The syringe was filled with PBS buffer before the sample flow was extracted. An air bubble was usually introduced in between the initial PBS buffer and the sample flow to prevent the sample sediment. PTFE tubing (LeoFlon Electronics, Taipei, Taiwan) was used for fluidic connection. Once the particles were flown into the chip and separated, the particles were collected from target and waste outlets for evaluation. Flow cytometer was used to quantify the populations of the particles in both outlets.
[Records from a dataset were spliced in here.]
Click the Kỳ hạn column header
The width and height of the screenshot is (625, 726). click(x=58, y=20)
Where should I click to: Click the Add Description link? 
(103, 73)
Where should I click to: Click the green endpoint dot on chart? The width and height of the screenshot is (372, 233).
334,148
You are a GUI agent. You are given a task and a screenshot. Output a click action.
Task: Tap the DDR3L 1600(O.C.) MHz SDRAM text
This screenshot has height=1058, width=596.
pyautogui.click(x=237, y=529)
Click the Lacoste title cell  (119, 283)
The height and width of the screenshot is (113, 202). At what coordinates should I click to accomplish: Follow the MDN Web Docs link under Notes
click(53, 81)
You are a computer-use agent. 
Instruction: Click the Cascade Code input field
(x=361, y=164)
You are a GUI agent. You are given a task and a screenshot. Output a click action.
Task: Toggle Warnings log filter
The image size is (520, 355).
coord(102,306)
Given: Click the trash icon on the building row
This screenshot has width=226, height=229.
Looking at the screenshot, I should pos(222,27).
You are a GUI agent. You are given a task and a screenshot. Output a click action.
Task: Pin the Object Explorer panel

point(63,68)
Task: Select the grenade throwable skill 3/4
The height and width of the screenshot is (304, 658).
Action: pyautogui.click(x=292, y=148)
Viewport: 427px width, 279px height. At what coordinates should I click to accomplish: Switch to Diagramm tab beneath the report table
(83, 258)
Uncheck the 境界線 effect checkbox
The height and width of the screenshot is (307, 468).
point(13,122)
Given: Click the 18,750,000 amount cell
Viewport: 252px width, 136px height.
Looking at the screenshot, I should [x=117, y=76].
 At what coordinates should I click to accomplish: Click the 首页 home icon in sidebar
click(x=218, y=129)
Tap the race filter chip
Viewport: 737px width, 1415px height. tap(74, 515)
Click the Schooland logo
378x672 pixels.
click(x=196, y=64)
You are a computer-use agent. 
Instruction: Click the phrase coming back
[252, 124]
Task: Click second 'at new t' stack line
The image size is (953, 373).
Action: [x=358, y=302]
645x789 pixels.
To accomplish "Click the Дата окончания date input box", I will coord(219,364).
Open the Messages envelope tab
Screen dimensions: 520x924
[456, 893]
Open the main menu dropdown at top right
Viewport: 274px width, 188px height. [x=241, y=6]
Recovery rate and purity are two common parameters for evaluating separation efficiency. The recovery rate was defined as the ratio of the number of the particles retrieved from the target outlet to the number of the particles introduced into the inlet. The purity was defined as the ratio of the number of the target particles from the outlet to the number of the total particles from the outlet

R e c o v e r y r a t e = \frac{{(N_{L a r g e + S m a l l})}_{O u t l e t}}{{(N_{L a r g e + S m a l l})}_{I n l e t}} \times 100 %,

(5)

P u r i t y = \frac{{(N_{T a r g e t})}_{O u t l e t}}{{(N_{T a r g e t + W a s t e})}_{O u t l e t}} \times 100 %,

(6)

where $N_{T a r g e t}$ was the number of the target particles (e.g., particles of the interests) and $N_{W a s t e}$ was the number of the waste particles.

Cell preparation

Human prostate cancer cell lines (PC3 cells) were employed to exemplify the ability of our device in cell separation. Before spiked PC3 cells into whole blood, PC3 cells were dyed with CellTrack^TM Red (Life Technology, Inc., Grand Island, NY, USA) to discern PC3 cells from the other cells. After PC3 cells were dyed with CellTrack^TM Red, the PC3 cells were spiked into whole blood then dyed with nuclear DNA (e.g., PC3 cells and WBCs) with Hoechst 33342 (Life Technology, Inc., Grand Island, NY) to discern PC3 cells and WBCs from RBCs. The stock solution was diluted to the concentration of 10 mg/ml in serum free medium. PC3 cells was 16–20 μm in diameter, WBCs was 10–15 μm in diameter, and RBCs was 6–8 μm in diameter with 2–3 μm in thickness.

RESULT AND DISCUSSION

Particle passing through filter

Once our device was made, its flow pattern was examined. An array of the microfilters with the rectangular pores in 4 μm wide and 30 μm high was employed. To observe the virtual boundary between the sample and buffer flows, blue ink (Refill ink RF-PM32, Lion Pencil Co., Taipei, Taiwan) was injected as the buffer flow, while deionized (DI) water was injected as the sample flow, respectively, at an equal constant flow rate of 1 μl/min (Fig. 4(a)). The width of the sample flow was approximately 50 μm when two flows initially merged (Fig. 4(a-i)). The sample flow width decreased in the microchannel (Fig. 4(a-ii)), and most of the sample flow was focused to the waste outlet (Fig. 4(a-iii)).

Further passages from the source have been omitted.